◆ Task prompt ◆
Edit the stretch of entries from the line containing "Task: Open the Ресурсы panel" through the end of the entries, replacing "screenshot" with "screen image" and keeping everything else unchanged. Leave the pictures out of your answer.

(Raw records)

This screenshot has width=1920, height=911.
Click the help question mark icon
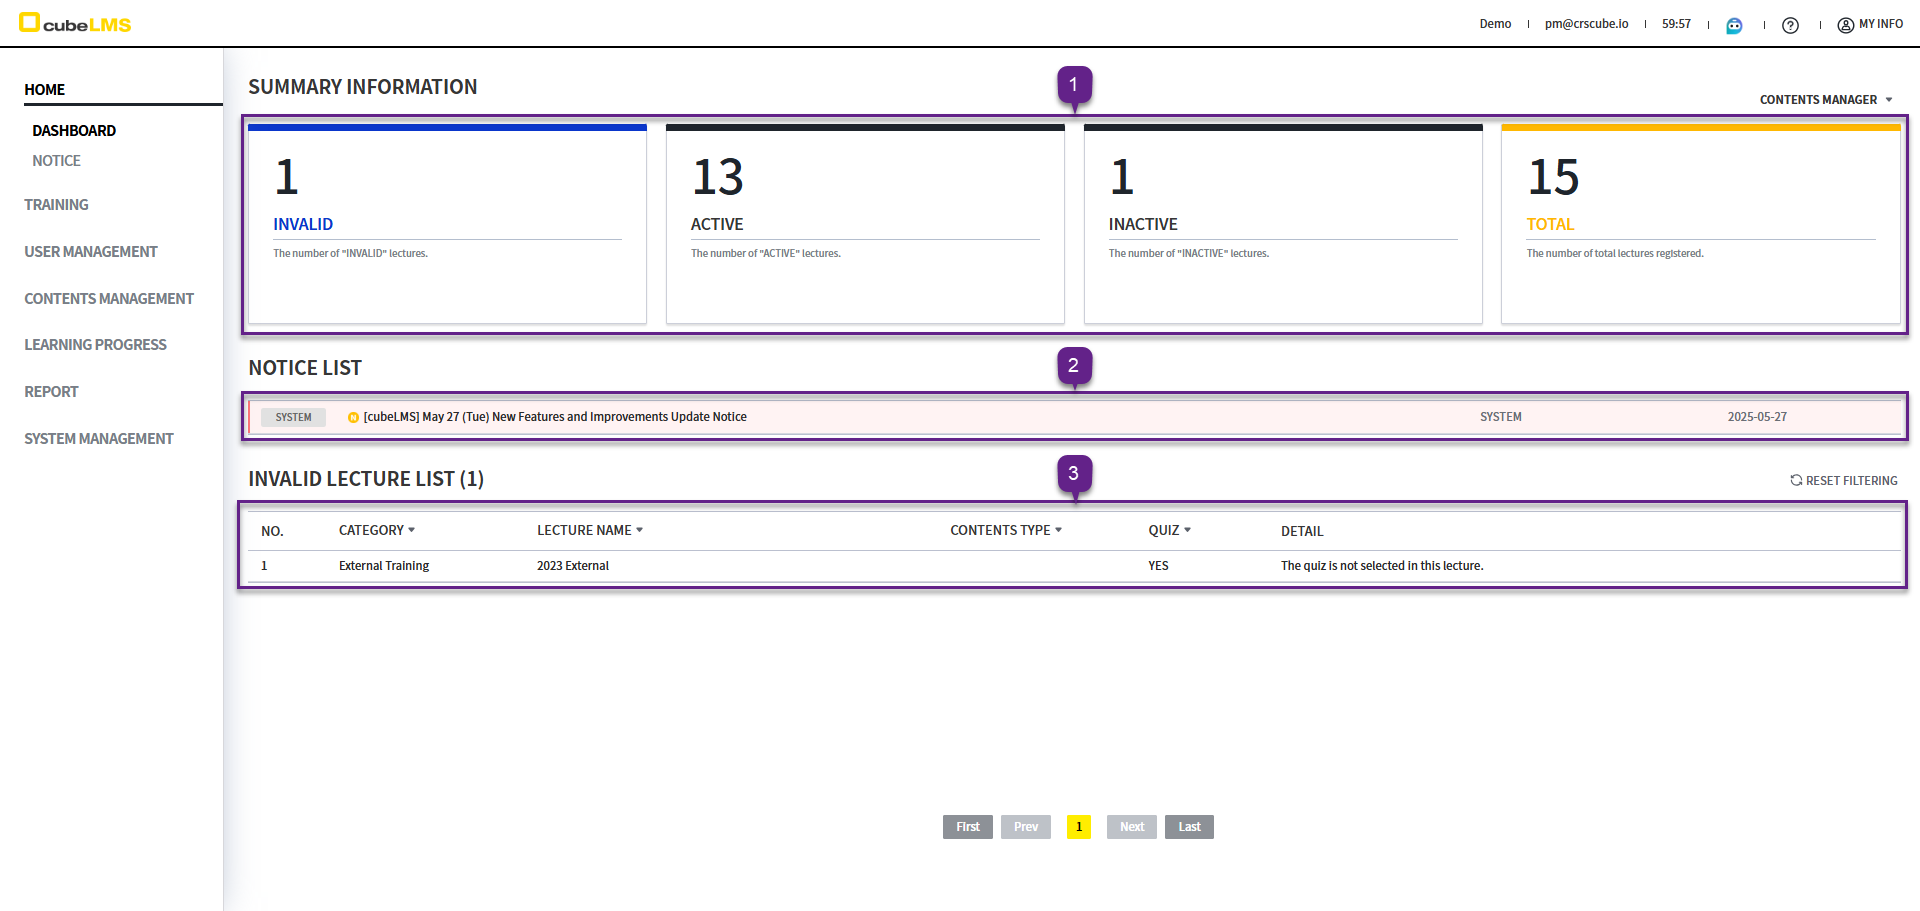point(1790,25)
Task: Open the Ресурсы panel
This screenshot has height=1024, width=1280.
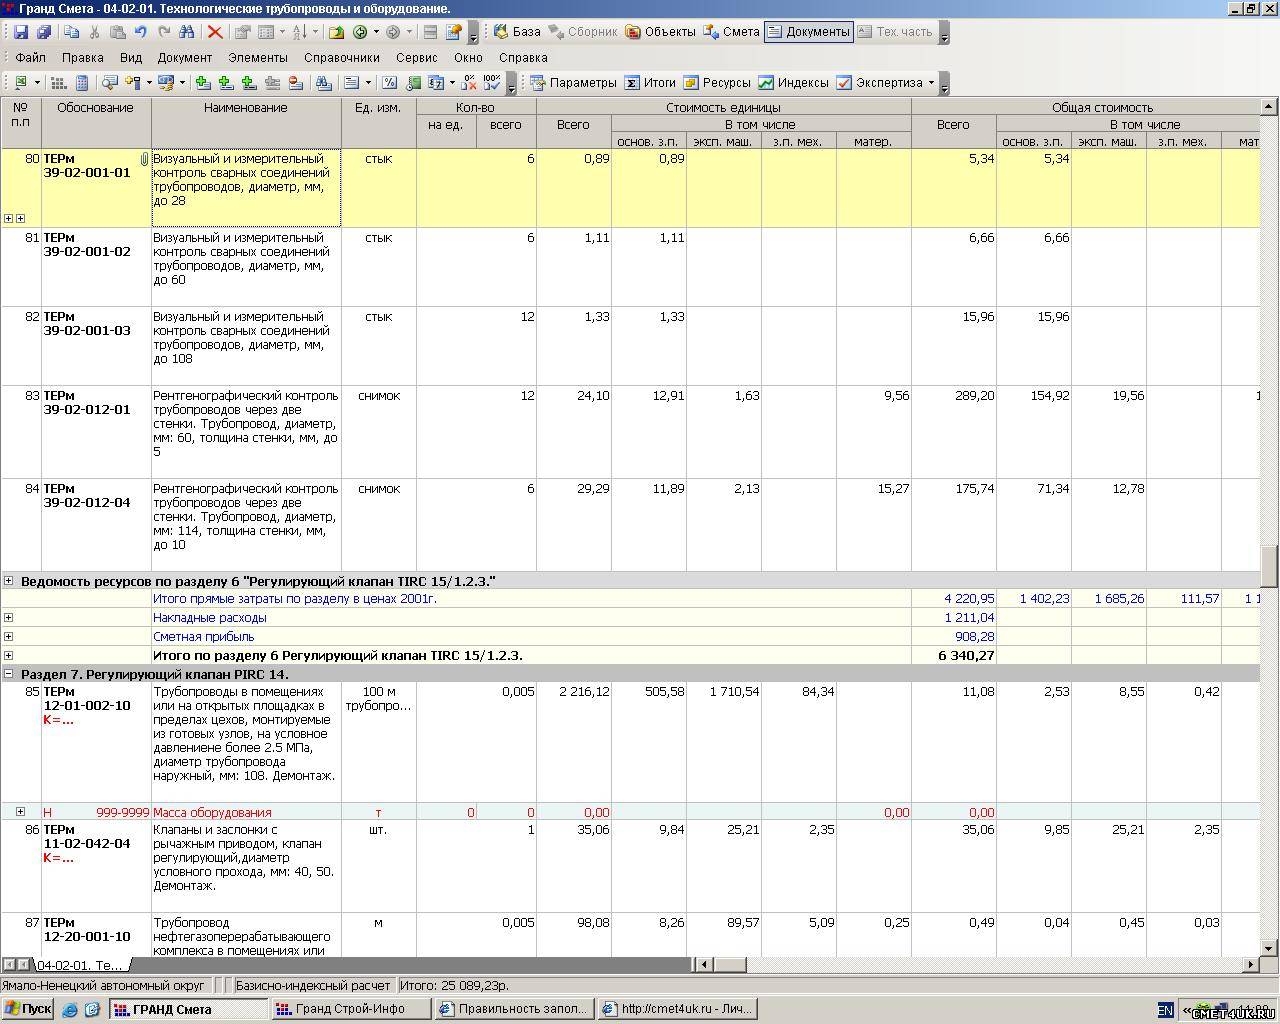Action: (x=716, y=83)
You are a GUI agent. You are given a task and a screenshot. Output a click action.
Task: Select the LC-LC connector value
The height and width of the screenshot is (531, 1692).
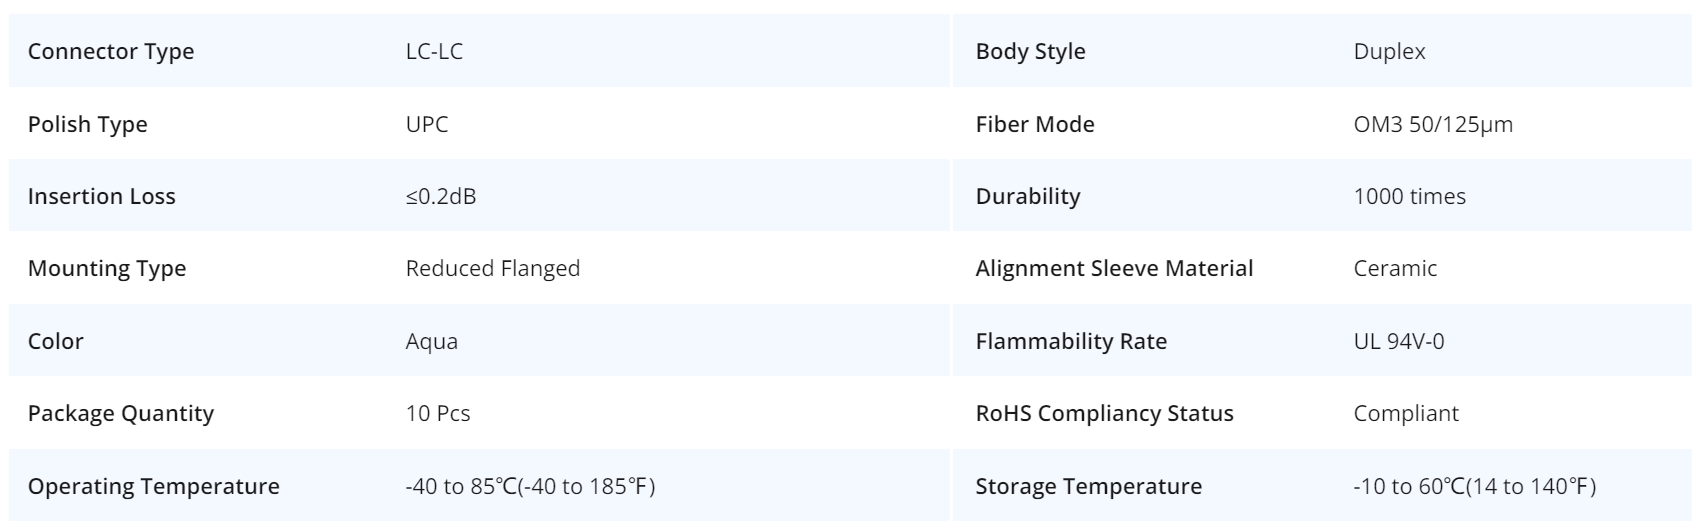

◆ The response ◆
Task: Open the Ресурсы panel
This screen image has height=1024, width=1280.
Action: (x=716, y=83)
You are a GUI agent. You are given a task and a screen image. Output a click action.
Task: Select the LC-LC connector value
The height and width of the screen image is (531, 1692).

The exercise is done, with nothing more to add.